──────── Data section

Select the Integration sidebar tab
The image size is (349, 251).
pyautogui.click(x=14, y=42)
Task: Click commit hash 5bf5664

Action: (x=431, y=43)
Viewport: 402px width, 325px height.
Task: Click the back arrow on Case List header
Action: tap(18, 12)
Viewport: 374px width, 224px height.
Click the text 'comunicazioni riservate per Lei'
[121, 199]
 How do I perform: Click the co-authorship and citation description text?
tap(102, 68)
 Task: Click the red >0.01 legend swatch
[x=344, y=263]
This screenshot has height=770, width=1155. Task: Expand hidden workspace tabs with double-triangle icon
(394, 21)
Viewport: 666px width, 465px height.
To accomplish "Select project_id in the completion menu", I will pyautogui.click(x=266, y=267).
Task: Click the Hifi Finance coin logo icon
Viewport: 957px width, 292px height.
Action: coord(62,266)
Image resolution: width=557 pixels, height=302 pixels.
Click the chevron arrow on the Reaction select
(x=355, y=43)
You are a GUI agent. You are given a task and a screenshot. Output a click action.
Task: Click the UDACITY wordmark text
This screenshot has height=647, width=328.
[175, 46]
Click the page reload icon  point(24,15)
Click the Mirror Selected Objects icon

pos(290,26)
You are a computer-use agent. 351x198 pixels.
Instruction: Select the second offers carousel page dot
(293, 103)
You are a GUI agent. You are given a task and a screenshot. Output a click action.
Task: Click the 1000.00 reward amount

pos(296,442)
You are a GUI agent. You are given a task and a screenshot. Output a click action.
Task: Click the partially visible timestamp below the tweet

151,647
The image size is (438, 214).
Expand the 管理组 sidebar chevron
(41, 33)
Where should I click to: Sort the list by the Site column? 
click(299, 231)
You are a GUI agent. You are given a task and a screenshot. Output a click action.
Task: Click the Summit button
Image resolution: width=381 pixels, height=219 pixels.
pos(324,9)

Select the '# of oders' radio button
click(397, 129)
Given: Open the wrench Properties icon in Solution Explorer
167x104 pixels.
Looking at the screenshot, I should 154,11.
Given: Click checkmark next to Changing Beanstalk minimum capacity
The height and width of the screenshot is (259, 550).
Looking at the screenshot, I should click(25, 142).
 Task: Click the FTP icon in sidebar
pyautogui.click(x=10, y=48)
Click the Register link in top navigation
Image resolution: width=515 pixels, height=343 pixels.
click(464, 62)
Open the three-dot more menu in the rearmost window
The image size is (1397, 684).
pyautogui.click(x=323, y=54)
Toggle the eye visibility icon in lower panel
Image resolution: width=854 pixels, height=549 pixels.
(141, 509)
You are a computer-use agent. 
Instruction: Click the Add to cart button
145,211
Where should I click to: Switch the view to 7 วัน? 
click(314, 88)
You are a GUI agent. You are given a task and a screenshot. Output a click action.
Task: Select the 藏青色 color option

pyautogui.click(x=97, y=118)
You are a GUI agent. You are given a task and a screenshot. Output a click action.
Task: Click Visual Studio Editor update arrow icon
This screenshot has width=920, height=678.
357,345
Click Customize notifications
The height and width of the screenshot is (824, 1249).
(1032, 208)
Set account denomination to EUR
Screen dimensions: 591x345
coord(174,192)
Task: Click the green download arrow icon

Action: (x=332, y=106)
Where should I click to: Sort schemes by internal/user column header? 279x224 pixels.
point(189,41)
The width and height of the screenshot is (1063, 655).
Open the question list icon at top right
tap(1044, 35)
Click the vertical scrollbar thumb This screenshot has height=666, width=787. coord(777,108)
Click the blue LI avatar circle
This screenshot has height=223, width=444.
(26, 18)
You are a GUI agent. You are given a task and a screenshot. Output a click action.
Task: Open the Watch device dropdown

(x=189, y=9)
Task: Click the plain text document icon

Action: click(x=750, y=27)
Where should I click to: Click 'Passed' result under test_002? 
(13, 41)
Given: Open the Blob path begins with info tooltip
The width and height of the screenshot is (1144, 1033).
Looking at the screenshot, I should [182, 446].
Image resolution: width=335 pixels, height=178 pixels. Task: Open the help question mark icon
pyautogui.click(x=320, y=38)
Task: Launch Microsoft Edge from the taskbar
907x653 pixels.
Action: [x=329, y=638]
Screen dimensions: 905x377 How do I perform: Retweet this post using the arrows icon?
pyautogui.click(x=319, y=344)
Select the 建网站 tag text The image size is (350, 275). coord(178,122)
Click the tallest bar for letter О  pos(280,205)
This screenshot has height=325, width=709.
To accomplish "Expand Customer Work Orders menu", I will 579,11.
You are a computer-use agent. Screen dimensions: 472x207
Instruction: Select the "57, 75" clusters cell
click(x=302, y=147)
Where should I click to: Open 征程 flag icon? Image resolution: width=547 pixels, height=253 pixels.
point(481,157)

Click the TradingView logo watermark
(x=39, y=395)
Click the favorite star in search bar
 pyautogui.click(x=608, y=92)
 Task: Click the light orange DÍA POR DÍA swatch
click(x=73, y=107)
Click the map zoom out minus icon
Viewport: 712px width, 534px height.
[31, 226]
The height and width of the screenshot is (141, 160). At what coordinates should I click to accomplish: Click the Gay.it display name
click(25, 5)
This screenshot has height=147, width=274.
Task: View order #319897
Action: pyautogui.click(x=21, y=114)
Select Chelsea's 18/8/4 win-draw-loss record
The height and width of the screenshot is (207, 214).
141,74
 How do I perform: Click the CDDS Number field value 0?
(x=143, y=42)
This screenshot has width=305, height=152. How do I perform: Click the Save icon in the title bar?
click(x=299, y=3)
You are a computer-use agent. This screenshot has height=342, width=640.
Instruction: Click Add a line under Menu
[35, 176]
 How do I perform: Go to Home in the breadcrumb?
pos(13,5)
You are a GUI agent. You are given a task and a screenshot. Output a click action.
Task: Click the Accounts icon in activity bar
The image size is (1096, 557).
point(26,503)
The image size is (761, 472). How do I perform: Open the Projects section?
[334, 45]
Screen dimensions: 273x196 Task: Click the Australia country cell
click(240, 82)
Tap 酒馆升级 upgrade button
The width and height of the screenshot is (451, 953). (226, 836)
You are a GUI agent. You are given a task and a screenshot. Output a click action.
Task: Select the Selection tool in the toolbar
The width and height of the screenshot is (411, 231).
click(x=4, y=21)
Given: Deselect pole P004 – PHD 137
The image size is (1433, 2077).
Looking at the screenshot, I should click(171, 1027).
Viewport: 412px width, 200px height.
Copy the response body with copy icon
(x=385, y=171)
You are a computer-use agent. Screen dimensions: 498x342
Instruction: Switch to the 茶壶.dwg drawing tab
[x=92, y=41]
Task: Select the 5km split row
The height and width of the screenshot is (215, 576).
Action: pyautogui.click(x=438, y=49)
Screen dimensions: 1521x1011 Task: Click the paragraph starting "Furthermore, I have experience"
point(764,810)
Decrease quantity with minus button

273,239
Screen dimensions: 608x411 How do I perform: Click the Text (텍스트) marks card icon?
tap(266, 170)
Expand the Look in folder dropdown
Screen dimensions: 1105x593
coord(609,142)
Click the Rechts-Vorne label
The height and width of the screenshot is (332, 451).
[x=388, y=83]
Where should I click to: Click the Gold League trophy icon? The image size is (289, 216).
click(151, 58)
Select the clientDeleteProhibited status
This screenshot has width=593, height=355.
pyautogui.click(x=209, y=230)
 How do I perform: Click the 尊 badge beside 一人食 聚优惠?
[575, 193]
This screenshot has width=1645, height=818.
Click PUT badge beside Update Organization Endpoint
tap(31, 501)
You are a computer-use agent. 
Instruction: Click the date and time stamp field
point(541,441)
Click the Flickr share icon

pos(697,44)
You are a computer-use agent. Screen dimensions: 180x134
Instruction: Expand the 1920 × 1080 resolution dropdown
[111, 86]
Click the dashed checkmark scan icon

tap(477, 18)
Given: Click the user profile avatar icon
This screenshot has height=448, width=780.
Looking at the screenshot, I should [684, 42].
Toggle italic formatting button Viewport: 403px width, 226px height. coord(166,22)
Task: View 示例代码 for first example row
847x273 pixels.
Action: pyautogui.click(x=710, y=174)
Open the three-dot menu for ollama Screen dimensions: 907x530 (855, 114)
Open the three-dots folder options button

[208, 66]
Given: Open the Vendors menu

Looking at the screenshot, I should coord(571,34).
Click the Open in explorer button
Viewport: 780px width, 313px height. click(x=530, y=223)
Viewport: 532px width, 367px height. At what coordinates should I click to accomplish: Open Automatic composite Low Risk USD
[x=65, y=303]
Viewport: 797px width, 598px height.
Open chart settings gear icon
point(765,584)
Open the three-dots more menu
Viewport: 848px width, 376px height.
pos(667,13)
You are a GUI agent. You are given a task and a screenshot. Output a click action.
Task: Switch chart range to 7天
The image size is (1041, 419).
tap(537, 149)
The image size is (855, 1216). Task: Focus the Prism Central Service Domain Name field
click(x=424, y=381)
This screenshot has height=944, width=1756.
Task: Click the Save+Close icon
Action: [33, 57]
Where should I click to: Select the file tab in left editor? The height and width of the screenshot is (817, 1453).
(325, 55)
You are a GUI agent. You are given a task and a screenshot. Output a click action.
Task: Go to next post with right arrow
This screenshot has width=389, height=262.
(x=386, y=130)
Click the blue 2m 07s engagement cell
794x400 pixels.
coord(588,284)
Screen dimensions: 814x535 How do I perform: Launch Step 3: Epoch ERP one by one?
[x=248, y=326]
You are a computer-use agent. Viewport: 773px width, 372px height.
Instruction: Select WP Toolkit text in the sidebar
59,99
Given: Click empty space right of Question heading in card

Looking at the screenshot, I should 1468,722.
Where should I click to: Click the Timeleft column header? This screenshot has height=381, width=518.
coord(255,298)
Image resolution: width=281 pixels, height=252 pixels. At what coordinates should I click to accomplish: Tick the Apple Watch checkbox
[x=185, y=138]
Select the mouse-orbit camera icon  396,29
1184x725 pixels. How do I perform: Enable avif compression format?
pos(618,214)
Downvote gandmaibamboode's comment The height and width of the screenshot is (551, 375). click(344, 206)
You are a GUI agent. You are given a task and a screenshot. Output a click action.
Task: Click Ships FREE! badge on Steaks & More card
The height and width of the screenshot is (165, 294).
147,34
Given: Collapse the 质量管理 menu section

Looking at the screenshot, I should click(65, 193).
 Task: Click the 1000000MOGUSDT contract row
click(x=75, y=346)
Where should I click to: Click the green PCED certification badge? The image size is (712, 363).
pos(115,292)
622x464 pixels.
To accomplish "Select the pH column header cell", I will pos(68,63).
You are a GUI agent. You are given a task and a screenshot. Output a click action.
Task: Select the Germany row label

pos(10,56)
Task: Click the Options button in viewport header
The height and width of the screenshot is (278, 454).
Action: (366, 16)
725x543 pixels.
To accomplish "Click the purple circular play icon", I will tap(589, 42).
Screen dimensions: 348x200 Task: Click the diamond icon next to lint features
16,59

────────────────

Exercise brief: How many lines of the data above include the word "computer"? Only that number should be returned.

The completed task: 8